Ко мне наконец вернулся дар речи.
– Я же не справлюсь! Я даже яйцо не сумею сварить!
– Яйца варит кухарка, миссис Педжетт, – объявила Джорджиана. – Помоги тебе боже, если ты сунешься к плите!
– Речь не об этом. Я не умею гладить одежду, заваривать чай, смешивать коктейли…
– Берти, налить вино в бокал ты точно сумеешь. Я сама видела, как ты это делал. Получалось просто замечательно.
– Я наверняка себя выдам! Понятия не имею, как разговаривают между собой лакеи и судомойки. Меня тут же разоблачат! Я что-нибудь скажу не то и не так…
– Берти, посмотри на меня! – сказала Джорджиана.
Я посмотрел, хотя и знал, как рискую.
– Ты болтаешь чепуху, и не обижайся, но это просто снобство, – сказала Джорджиана. – Наверняка ты сумеешь остаться прям, служа при королях, идя с толпою, с ней не слиться[15]. Простой вежливости довольно. Вот Дживс и глазом не моргнул, когда ему прислуживали за столом. У него все получалось так естественно!
– Главная заповедь актерского мастерства, сэр: mutatis mutandis[16]. Можно даже сказать, что вам досталась более простая роль, ведь на вас никто не будет обращать пристального внимания.
– Берти, а какое имя ты возьмешь?
– Никакого я не собираюсь…
– Помнишь, есть такая игра: берешь свое второе имя, добавляешь название улицы, где живешь, и получается имя кинозвезды? У тебя какое получилось бы?
– Уилберфорс Беркли.
– Чудесно! Был бы любимец публики. А для слуги идеальная фамилия – Уилберфорс. Правда, Дживс?
Я еще минуты две героически сопротивлялся.
– Будьте добры, Уилберфорс, принесите мне виски с содовой! – говорила Джорджиана. – Поставьте вон там, Уилберфорс!
Она еще долго валяла дурака в том же духе.
– Я бы рад помочь, но мне это не по силам, и точка!

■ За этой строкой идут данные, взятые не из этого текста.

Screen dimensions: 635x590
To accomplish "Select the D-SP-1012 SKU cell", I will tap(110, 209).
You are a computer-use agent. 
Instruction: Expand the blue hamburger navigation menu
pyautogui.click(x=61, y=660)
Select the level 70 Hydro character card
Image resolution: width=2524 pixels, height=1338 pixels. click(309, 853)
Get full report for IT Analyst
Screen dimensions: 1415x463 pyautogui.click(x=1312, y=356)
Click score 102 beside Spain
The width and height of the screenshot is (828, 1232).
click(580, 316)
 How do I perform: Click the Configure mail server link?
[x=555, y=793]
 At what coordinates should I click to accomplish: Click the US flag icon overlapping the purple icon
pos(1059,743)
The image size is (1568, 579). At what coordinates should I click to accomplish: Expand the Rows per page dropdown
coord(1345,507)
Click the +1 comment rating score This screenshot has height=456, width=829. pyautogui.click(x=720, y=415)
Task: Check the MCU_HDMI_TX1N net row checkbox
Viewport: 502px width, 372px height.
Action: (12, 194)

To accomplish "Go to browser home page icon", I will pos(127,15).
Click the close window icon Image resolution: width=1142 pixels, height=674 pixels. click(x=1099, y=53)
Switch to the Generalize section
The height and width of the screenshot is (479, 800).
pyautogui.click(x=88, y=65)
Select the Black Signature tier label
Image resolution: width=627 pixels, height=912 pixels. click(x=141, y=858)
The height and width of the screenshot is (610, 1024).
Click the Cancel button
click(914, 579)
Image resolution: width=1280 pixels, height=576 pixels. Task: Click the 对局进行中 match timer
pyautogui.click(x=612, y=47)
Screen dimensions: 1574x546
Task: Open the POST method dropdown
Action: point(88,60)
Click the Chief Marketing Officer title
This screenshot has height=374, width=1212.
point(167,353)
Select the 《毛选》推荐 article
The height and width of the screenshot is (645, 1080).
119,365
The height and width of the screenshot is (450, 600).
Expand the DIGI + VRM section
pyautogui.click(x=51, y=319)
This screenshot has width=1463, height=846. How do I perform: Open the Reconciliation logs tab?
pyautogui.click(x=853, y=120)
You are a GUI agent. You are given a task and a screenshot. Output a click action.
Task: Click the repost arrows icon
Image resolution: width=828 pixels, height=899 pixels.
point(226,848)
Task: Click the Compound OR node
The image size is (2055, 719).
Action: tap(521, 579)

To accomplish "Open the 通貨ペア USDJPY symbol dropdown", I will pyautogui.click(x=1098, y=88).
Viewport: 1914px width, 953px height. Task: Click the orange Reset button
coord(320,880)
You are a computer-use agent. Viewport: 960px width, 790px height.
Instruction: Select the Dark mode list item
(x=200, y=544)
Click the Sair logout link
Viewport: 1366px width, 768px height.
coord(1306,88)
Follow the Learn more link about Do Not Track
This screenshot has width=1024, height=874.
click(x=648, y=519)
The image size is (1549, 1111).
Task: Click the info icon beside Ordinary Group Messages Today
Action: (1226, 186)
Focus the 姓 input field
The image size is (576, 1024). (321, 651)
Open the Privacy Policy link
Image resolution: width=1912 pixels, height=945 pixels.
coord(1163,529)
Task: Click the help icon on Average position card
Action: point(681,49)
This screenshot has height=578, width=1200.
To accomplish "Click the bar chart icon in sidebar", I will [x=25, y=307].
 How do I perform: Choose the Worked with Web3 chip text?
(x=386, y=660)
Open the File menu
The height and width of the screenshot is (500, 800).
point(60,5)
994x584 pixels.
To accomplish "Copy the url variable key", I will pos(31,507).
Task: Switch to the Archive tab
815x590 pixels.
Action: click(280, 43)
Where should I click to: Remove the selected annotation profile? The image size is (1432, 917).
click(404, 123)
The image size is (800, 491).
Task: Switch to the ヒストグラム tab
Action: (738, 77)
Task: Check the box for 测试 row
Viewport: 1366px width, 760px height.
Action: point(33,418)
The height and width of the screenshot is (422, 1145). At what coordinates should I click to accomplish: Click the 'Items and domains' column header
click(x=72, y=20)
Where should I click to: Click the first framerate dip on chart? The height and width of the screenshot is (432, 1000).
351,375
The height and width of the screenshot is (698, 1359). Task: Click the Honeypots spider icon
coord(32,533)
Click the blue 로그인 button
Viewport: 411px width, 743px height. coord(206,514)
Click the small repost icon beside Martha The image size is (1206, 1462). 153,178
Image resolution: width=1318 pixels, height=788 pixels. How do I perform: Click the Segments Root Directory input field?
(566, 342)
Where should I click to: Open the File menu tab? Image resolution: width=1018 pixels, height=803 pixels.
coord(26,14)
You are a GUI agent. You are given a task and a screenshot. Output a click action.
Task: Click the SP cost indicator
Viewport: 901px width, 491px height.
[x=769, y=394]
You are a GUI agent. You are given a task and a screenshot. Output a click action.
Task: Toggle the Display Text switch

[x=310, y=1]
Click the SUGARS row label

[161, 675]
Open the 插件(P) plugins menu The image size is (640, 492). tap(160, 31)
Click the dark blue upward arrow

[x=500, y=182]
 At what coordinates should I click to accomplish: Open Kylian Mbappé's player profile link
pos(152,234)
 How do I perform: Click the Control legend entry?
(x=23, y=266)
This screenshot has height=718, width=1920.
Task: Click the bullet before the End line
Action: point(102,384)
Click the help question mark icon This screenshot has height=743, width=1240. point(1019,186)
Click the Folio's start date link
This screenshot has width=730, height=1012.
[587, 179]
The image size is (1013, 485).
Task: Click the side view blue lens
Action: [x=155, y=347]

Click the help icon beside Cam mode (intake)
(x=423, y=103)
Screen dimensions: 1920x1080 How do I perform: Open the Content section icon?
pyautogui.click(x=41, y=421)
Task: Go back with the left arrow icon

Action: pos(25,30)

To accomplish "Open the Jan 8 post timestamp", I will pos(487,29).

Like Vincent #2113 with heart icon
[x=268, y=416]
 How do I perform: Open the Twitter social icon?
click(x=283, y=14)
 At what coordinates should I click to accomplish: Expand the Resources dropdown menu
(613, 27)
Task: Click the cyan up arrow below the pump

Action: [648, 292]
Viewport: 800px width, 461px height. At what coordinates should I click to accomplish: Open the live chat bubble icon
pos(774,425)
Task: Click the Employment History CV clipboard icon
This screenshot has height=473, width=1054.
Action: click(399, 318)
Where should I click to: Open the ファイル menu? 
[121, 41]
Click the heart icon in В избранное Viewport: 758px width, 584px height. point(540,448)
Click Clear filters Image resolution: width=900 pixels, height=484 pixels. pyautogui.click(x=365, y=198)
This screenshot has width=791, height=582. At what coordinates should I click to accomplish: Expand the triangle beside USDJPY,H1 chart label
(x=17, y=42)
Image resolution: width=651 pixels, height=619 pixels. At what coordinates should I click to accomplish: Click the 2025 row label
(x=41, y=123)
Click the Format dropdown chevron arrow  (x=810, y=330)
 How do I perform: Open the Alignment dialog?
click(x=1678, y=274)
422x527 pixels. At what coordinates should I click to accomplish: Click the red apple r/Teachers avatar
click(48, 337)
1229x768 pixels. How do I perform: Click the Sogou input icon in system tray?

Тут Джорджиана взяла мою руку в свои. Сердце у меня и так то и дело давало перебои от этих долгих взглядов глаза в глаза, а тут оно начало выбивать дробь, вроде как барабаны в Конго, перед тем как плюхнуть миссионера в кипящий бульон.
– Ну пожалуйста, порадуй меня, Берти! – попросила Джорджиана, понизив голос на пол-октавы и сжимая мои пальцы. – Я тебе вечером полбутылочки принесу чего-нибудь хорошего. Можно встретиться около теннисного корта… Только ради Вуди с Амелией! В воскресенье вечером все закончится. Ну пожалуйста, пожалуйста!
Часть одежды перекочевала из моего чемодана в чемодан к Дживсу и наоборот. К Дживсу отправились костюм для тенниса, полотняная куртка и новенькие теннисные туфли (их было мучительно жаль), крахмальные рубашки и полдюжины запонок, выдержанных в цветах клуба «Трутни», – глядя на эту последнюю деталь туалета, Дживс чуть заметно поморщился. К моему багажу прибавились две пары брюк в полоску и неописуемо скучный темно-синий галстук.